[comp.society.futures] looking for work on text `interest score'

ST601716@BROWNVM.BITNET ("Seth R. Trotz") (07/28/89)

Re: Getting a neural network to read newspaper articles.

     It is certainly a good suggestion that a neural network is
well suited to the task of providing a numeric rating for some form of
input. However, you suggest that the network be fed in an article as the
input vector. Generally, one uses an input vector with only a handful of
coordinates...Say 10..500 input units, 10..300 hidden units, and then one
output unit if the output is supposed to be a single real number. If the
entire text of an article were fed into the network as a vector of integers
of length equal to the length (in characters) of the article where each
component of the vector was the Ascii value of the given character, then
the network would have to be huge!! [I.E. number of input units=length of
largest article you want it to process] What you need to do, I would guess,
is provide some form of hash function to reduce the task. Perhaps create
a dictionary of 10,000 of the most common words in the English language. This
would cover a good percentage of all words in any given article. Then, process
your article by substituting the number from 1..10,000 for each word. If 1=The
and 2=dog and 3=ran then "The dog ran"-->(1,2,3) This three component vector
could easily be fed into the network. You get the advantage that the size of
the input layer of the network is reduced to the length of the article in
words. Arguably, you might want to then examine word groups...to reduce things
even further.
     But more generally, I would suggest that you examine the standard text
in neural networks, Parallel Distributed Processing by Rumelhart and McClellan
(Chapter 9 I think) to see what kinds of tasks NN have been trained to perform
successfully. Hope this helps !

                                  Seth Trotz

koreth@panarthea.sun.com (Steven Grimm) (07/28/89)

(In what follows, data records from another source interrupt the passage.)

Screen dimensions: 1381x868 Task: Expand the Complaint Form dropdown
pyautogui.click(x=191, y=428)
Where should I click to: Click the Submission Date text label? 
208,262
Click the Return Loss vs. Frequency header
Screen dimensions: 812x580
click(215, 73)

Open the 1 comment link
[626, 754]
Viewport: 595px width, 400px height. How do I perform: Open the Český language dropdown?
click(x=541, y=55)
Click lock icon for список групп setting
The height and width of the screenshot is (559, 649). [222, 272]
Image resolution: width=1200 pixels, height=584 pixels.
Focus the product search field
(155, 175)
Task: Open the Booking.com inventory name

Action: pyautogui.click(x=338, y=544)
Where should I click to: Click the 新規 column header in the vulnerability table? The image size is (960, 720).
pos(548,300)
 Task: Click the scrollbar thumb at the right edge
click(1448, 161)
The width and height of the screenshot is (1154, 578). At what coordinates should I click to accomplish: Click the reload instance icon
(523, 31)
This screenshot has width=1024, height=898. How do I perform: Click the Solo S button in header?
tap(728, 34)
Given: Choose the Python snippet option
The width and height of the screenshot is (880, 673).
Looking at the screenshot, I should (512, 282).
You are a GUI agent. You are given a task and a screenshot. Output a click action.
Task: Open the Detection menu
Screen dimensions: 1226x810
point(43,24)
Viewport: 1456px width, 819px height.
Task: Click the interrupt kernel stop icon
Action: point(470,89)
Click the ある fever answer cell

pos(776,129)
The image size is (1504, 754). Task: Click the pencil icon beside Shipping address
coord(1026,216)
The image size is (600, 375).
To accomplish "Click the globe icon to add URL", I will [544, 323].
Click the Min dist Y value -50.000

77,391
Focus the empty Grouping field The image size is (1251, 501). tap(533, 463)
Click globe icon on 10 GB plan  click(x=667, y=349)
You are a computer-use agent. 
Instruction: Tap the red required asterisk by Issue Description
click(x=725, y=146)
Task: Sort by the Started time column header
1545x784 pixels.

In article <8907271735.AA05275@multimax.encore.com> ST601716@BROWNVM.BITNET ("Seth R. Trotz") writes:
>input. However, you suggest that the network be fed in an article as the
>input vector. Generally, one uses an input vector with only a handful of
>coordinates...Say 10..500 input units, 10..300 hidden units, and then one
>output unit if the output is supposed to be a single real number.

If I were doing this (and it does sound like an interesting project), I
would feed the network a few lines of the message header (subject, from,
and maybe keywords), the first few lines of the message, and the last few
lines, trying to filter out .signatures and quoted text.  Of course, the
network would still have to be rather large, and training time could be
long, but it would be an interesting experiment.

---
This message is a figment of your imagination.  Any opinions are yours.
Steven Grimm		Moderator, comp.{sources,binaries}.atari.st
sgrimm@sun.com		...!sun!sgrimm

jps@cat.cmu.edu (James Salsman) (07/29/89)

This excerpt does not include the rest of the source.